Records drawn from a dataset:
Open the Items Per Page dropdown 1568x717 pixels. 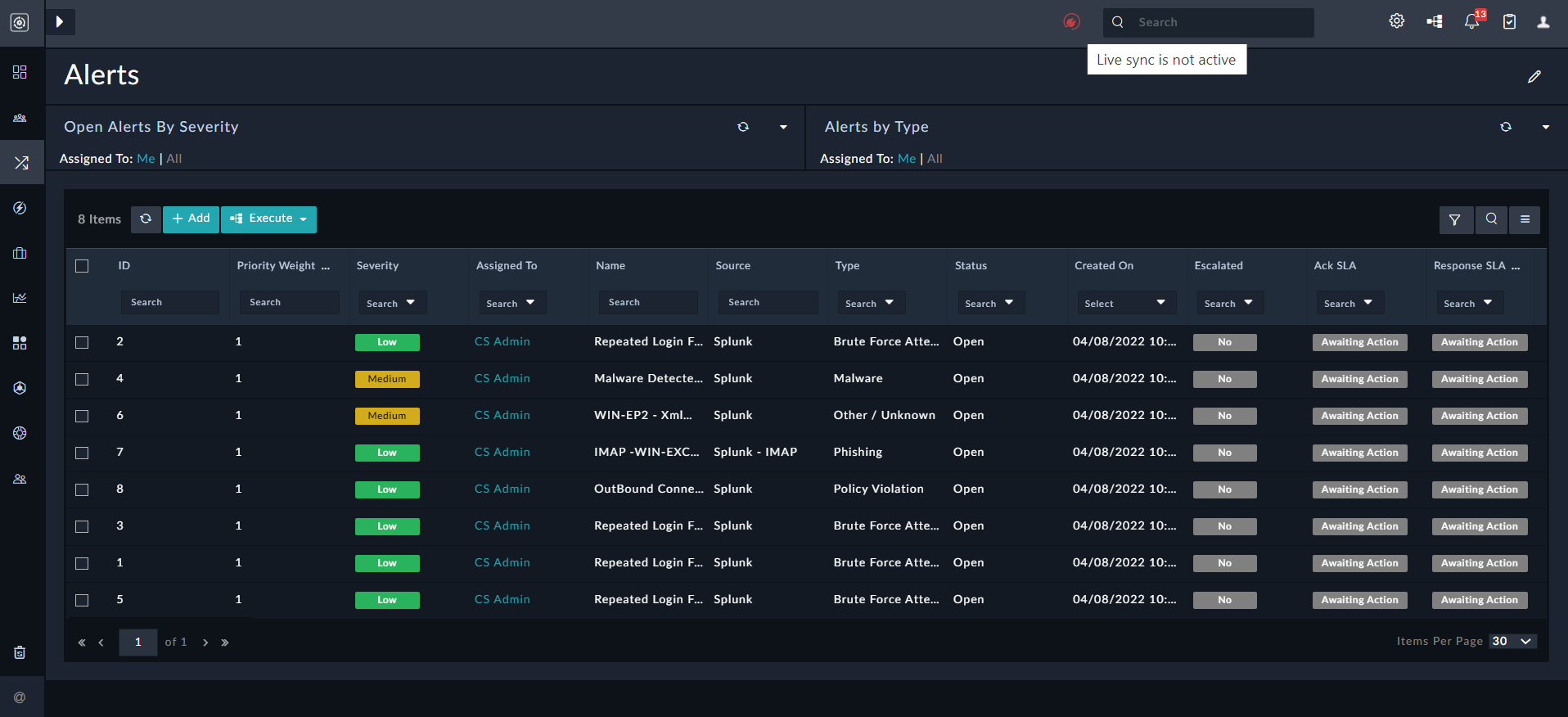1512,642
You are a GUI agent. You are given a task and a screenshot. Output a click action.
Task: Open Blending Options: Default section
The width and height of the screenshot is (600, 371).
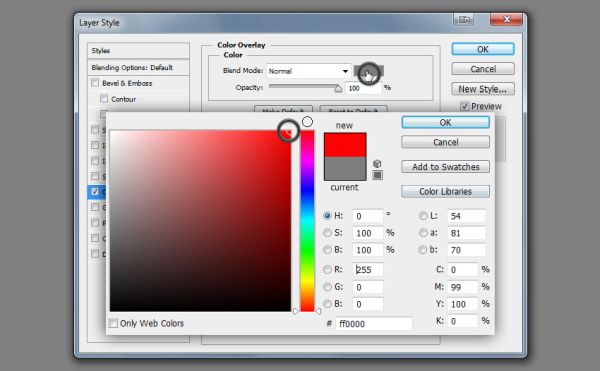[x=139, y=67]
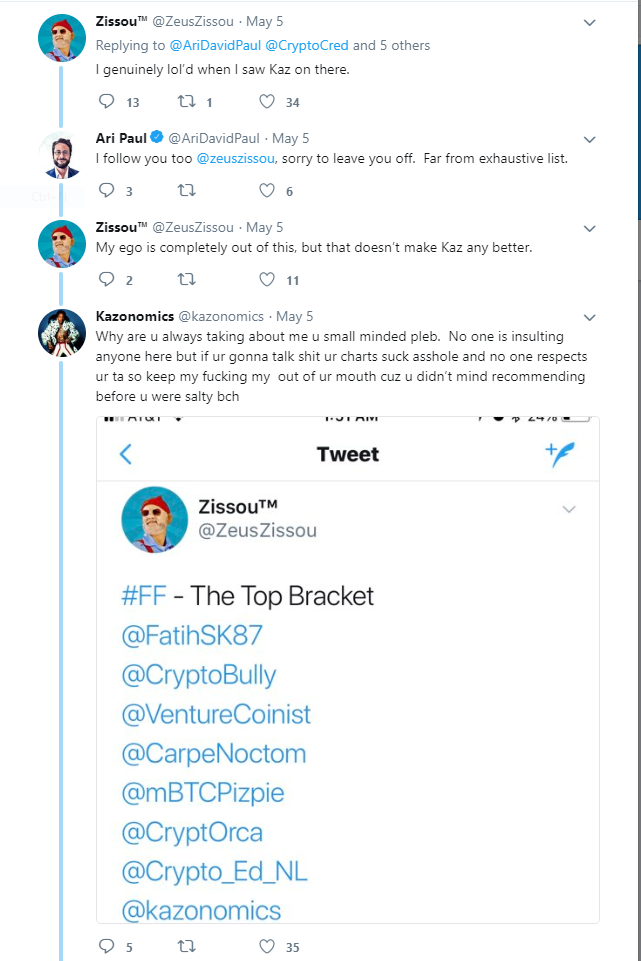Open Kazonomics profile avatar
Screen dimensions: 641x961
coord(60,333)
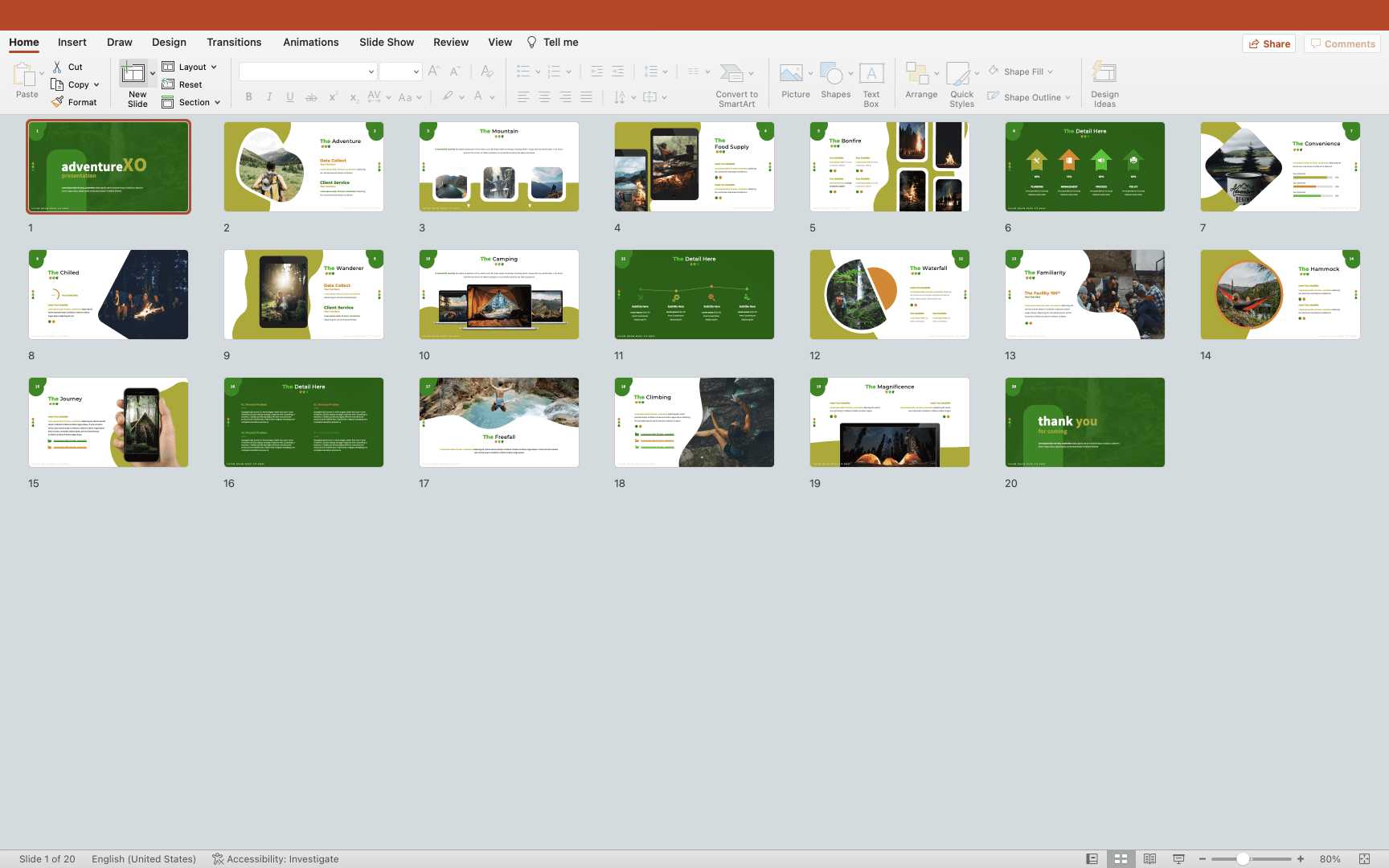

- [Task goal]: A verbatim copy is needed of the lines running from the line with "The width and" to the end of the data above, both included. Keep the pictures out of it.

- [Expected output]:
The width and height of the screenshot is (600, 371).
[x=139, y=67]
Open Kazonomics profile avatar
Screen dimensions: 641x961
coord(60,333)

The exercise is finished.